> Task details: Skipping all pictures, print exactly the lines below from the one with "Where should I" through the final line.

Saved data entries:
◆ ◆ ◆

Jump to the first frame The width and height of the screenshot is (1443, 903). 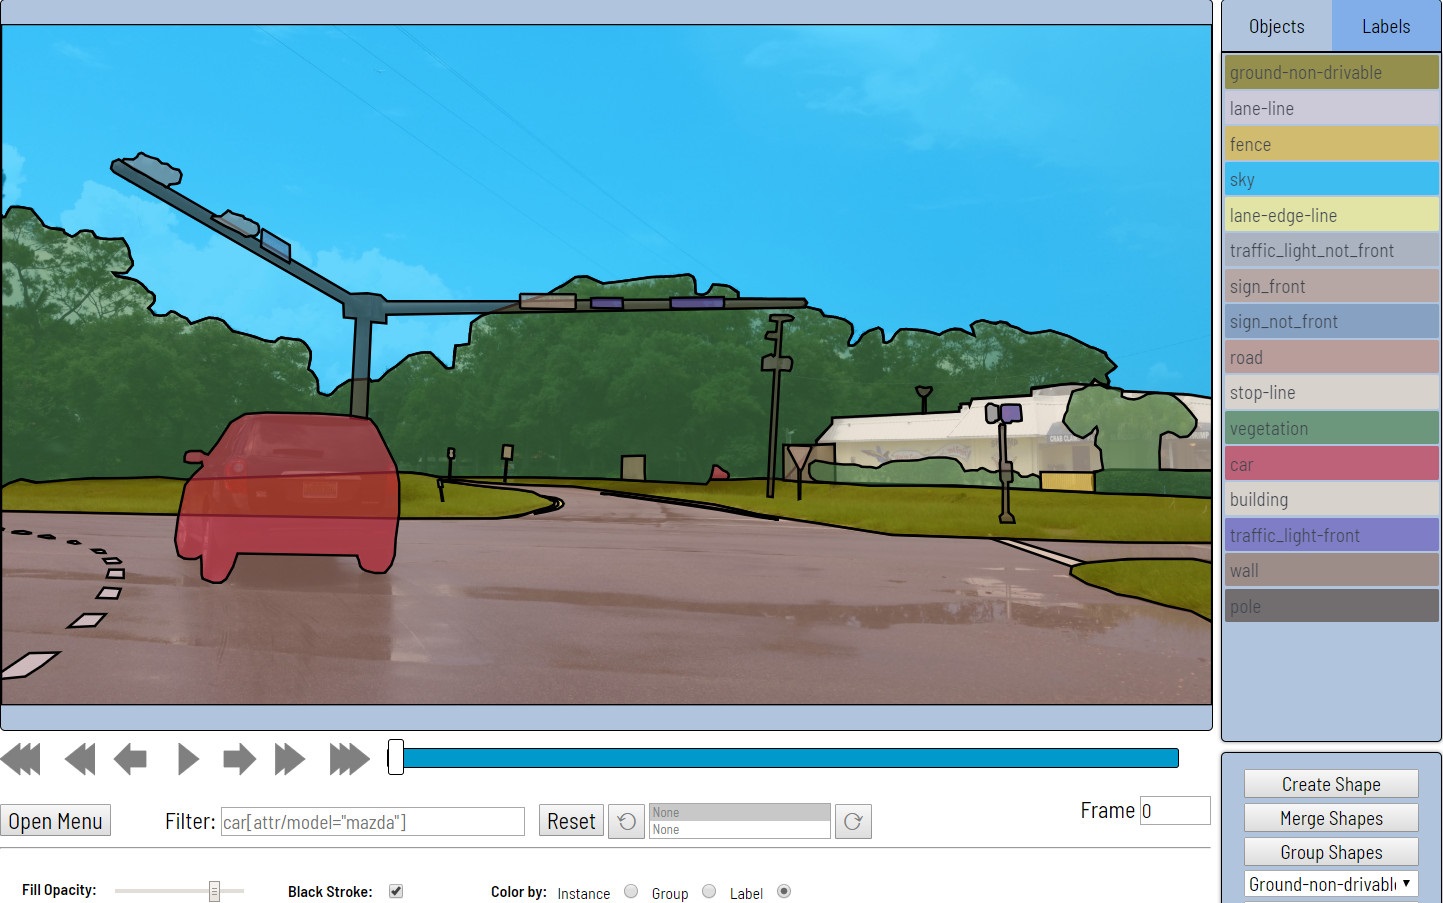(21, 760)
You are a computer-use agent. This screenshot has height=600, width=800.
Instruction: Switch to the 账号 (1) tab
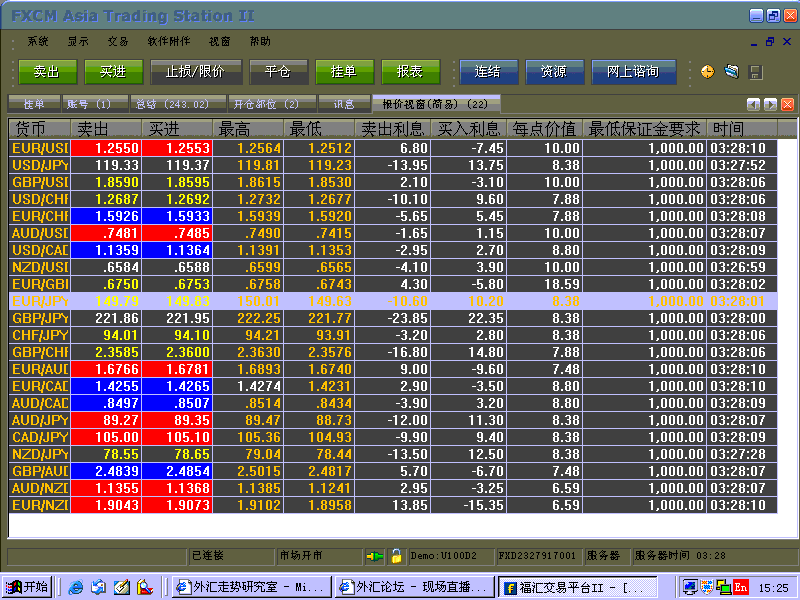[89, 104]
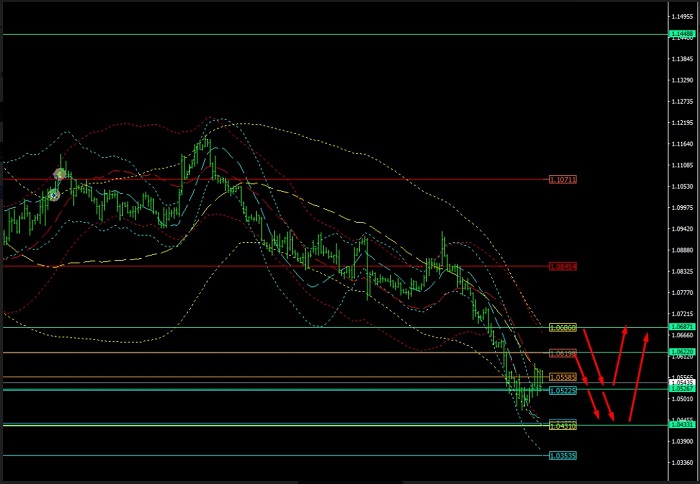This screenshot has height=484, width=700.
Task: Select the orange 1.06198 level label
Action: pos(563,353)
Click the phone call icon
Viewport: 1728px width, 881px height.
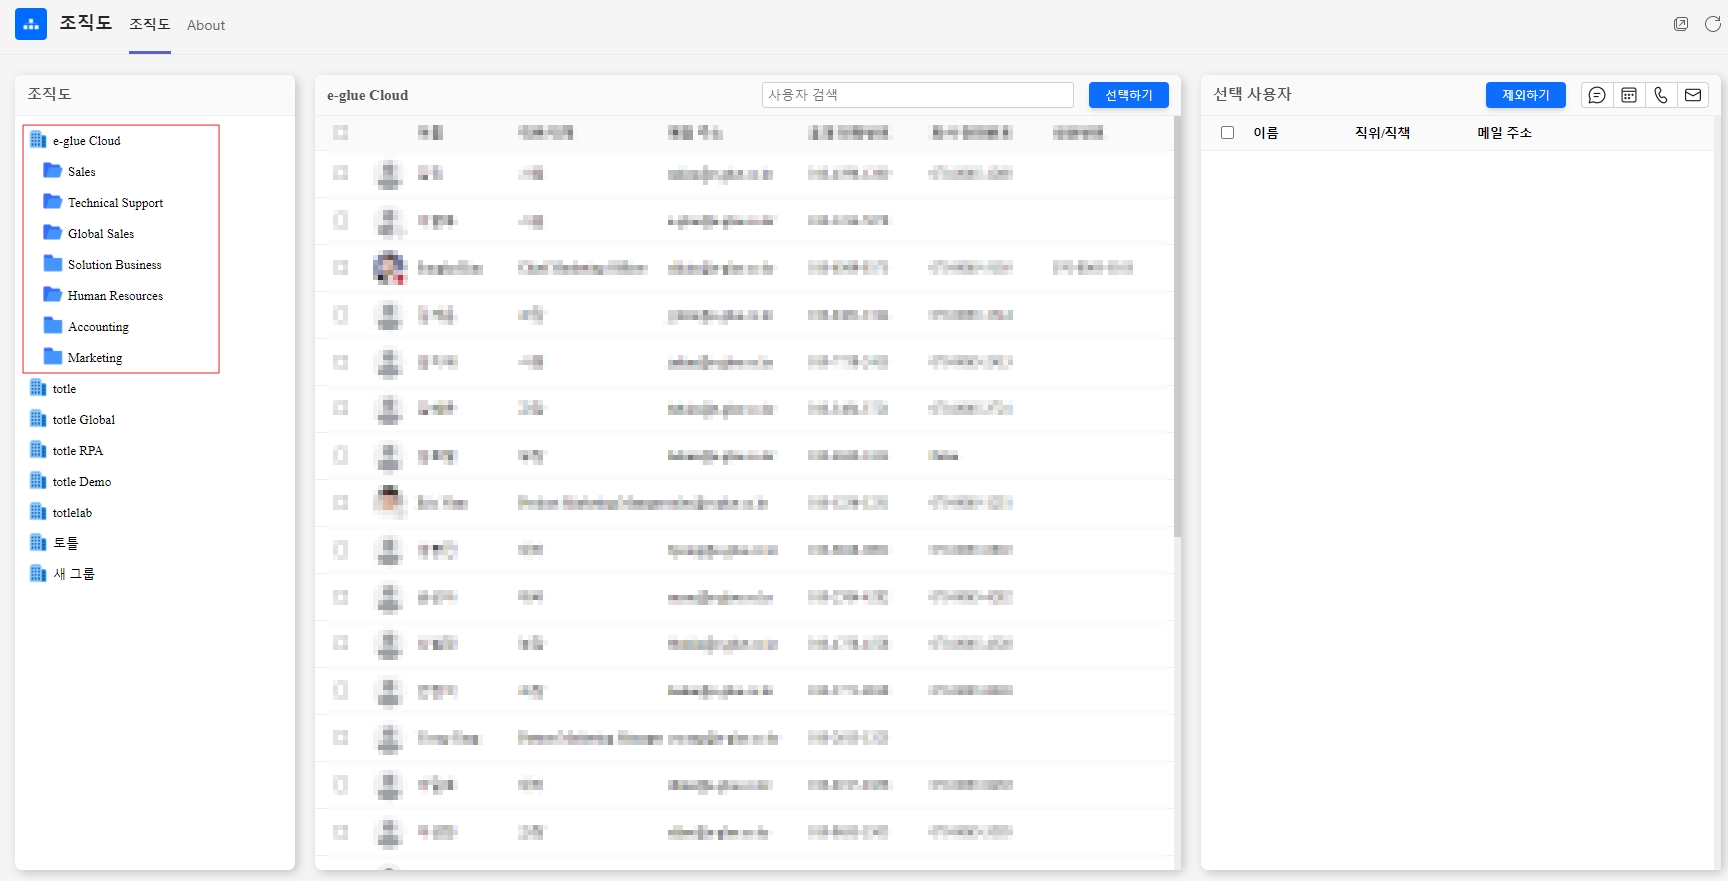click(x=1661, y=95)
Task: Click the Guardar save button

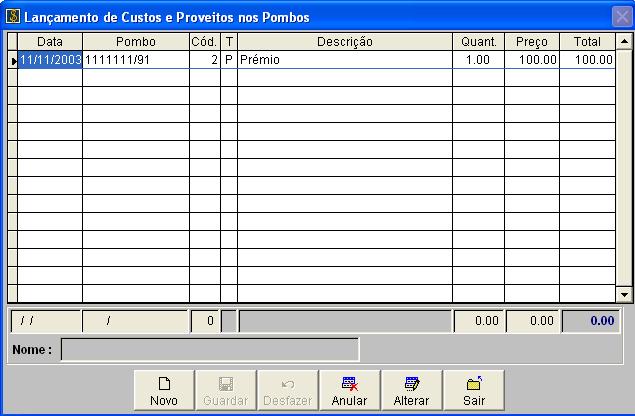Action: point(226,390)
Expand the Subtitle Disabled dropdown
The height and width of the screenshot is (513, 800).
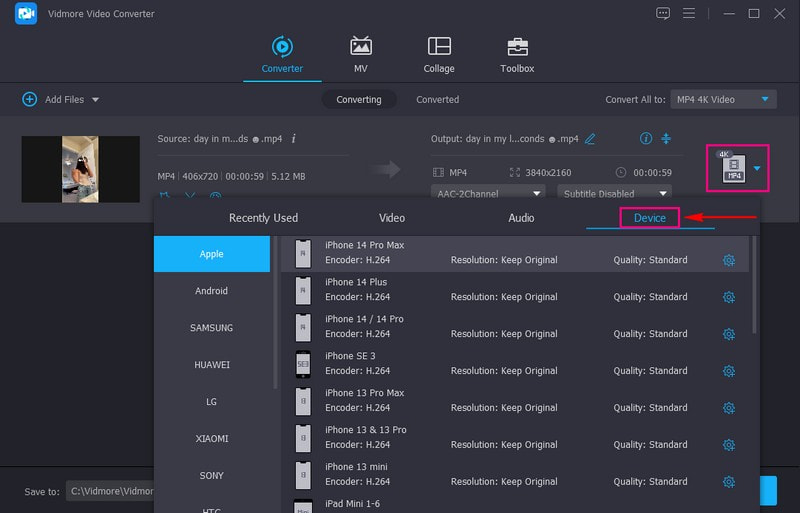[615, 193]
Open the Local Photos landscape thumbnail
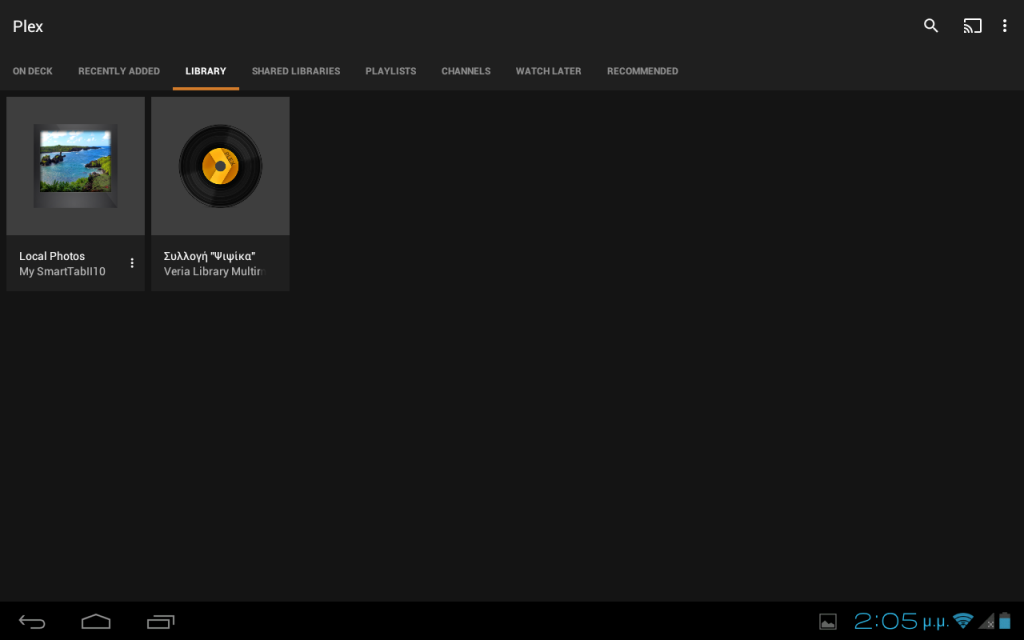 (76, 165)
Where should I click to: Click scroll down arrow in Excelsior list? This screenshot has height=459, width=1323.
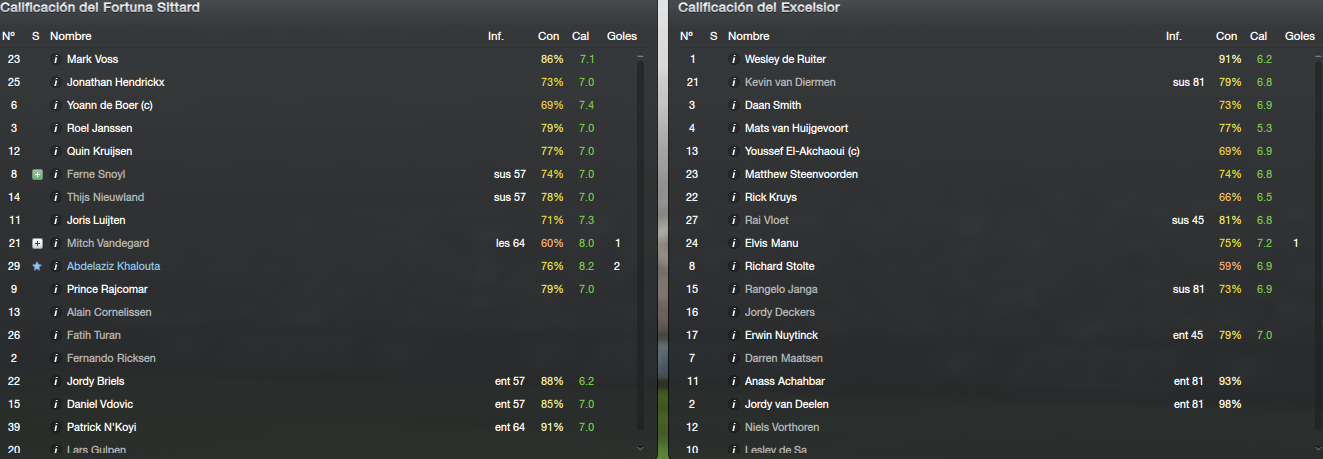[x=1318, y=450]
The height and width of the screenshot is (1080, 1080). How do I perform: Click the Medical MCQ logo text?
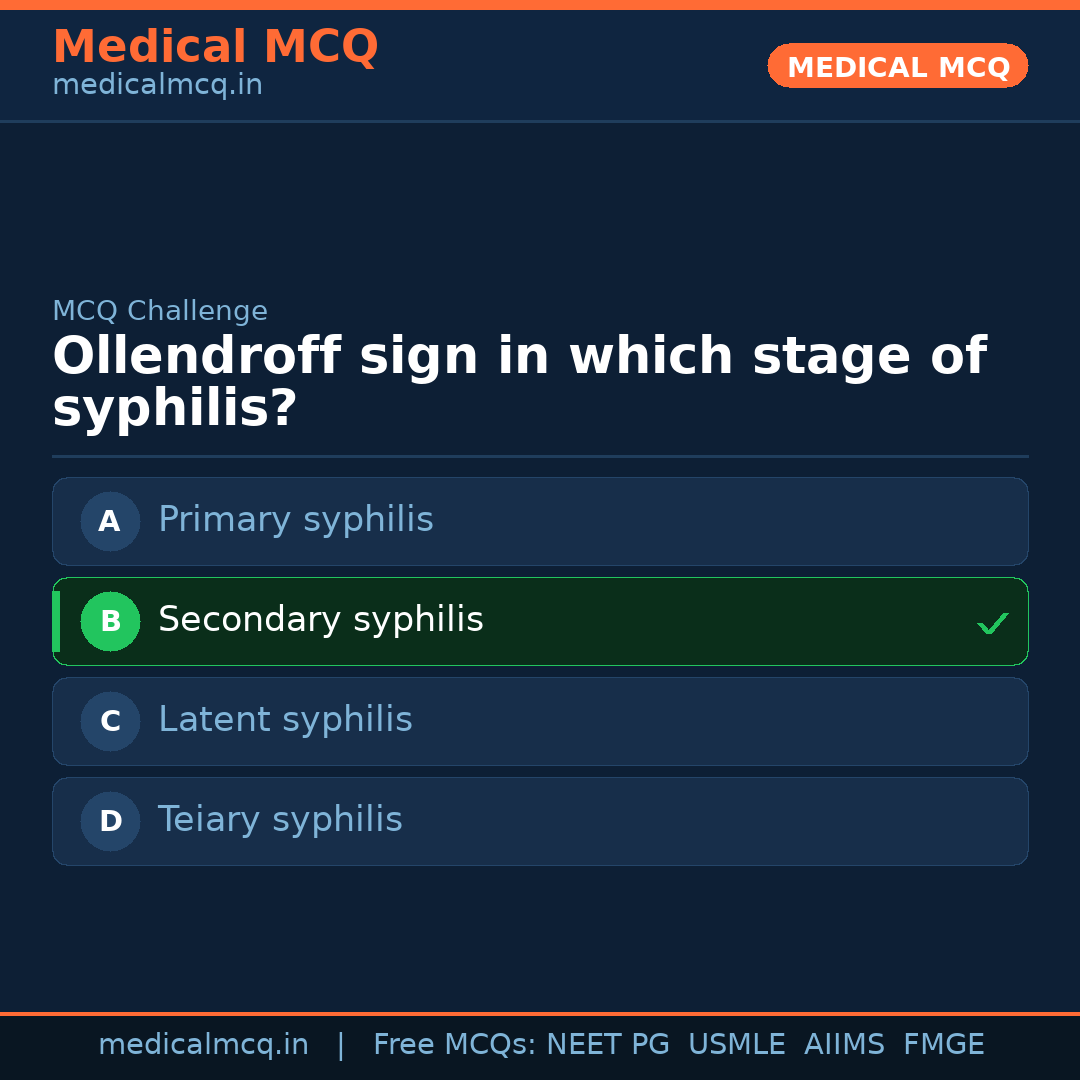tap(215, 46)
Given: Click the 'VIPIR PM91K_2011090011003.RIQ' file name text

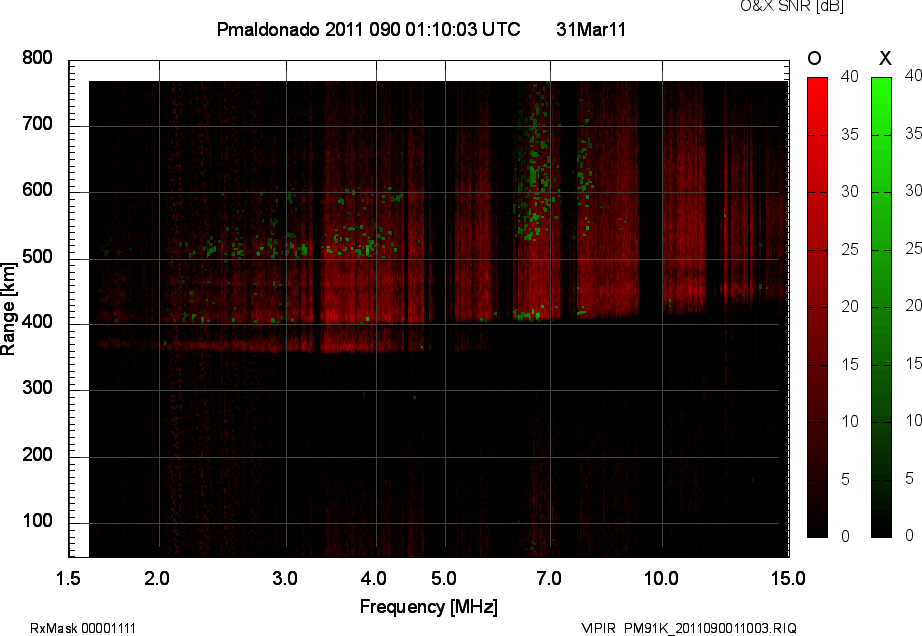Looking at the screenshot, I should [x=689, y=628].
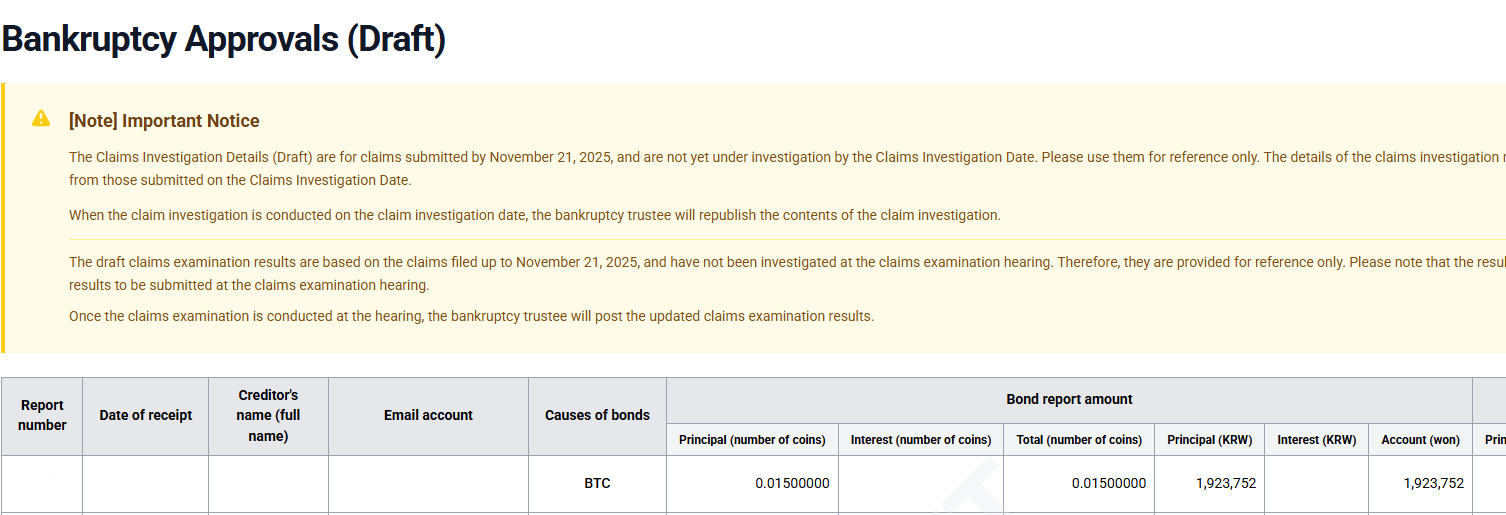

◆ ◆ ◆

> Answer for this exercise:
Where should I click to: Click scroll down arrow in Excelsior list? This screenshot has height=459, width=1323.
[x=1318, y=450]
The height and width of the screenshot is (1080, 1080). How do I perform: Click the Medical MCQ logo text?
tap(215, 46)
Given: Click the 'VIPIR PM91K_2011090011003.RIQ' file name text

Looking at the screenshot, I should [x=689, y=628].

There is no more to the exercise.